## Extrait du texte:
·····

David McNeil est né à New York, en 1946, d'une mère anglaise et d'un père russe naturalisé français qui s'appelait... Marc Chagall. Aujourd'hui, il rend hommage à ce père génial qu'il a trop peu fréquenté. Il le fait à sa manière, éclectique et marginale, en publiant un livre qui ne ressemble ni à une confession ni à une autobiographie. Il s'agirait plutôt de nouvelles et de contes. Un livre empli d'images, d'odeurs et d'histoires fantastiques. «J'ai ressenti le besoin de ce livre lorsque j'ai découvert celui, terrible, de Marina Picasso, l'année dernière. Ce fut une lecture très douloureuse! Elle parle de Picasso, son grand-père, comme on décrit de plus en plus souvent les artistes : un tyran domestique. J'ai voulu détromper mon propre fils, qui pouvait peut-être penser que j'avais connu une enfance semblable.»"
Quoi de mieux que la mémoire d'un "enfant" pour parler de son "Papa". David McNeil, fils de Marc Chagall, plus connu comme musicien, parolier, que comme fils à Papa. Pour en savoir plus sur Marc Chagall mieux vaut aller voir ses œuvres. Le récit de David McNeil est intimiste, il nous parle de son père à travers ses propres souvenirs mais c'est lui, (D. McNeil) que nous découvrons. Il écrit comme on parle, c'est cela qui est touchant, attachant.

·····

## Données fournies:
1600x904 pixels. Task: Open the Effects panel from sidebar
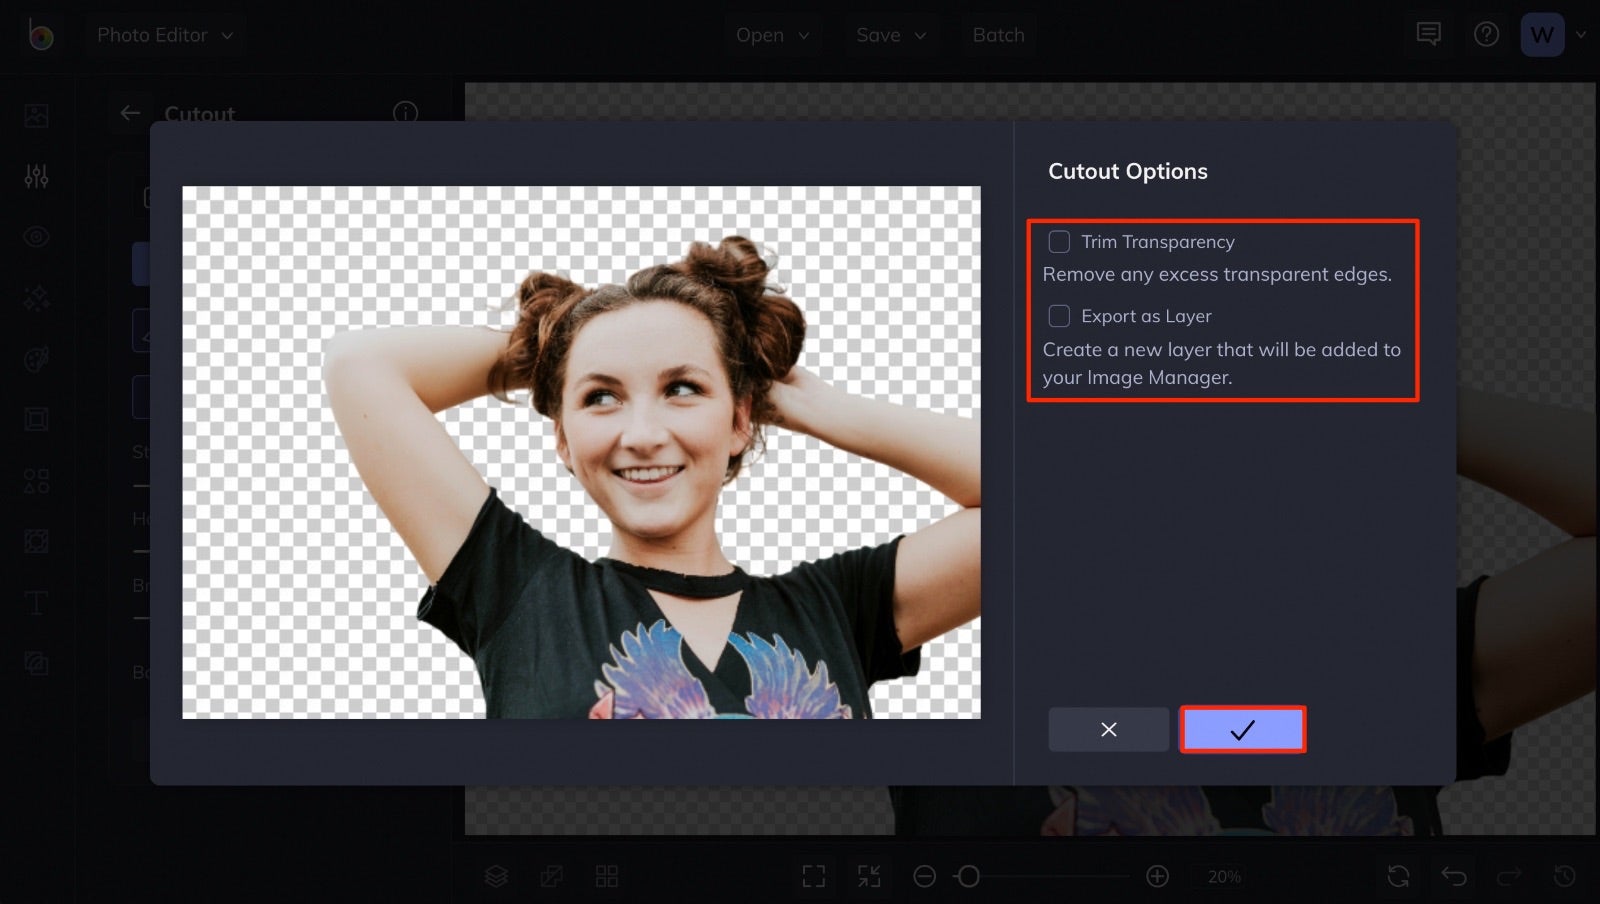click(x=36, y=298)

·····

## Consigne:
Traduisez en anglais la phrase suivante, tirée du texte sur David McNeil : « Aujourd'hui, il rend hommage à ce père génial qu'il a trop peu fréquenté. »

## Corrigé:
Today, he pays tribute to this brilliant father whom he spent too little time with.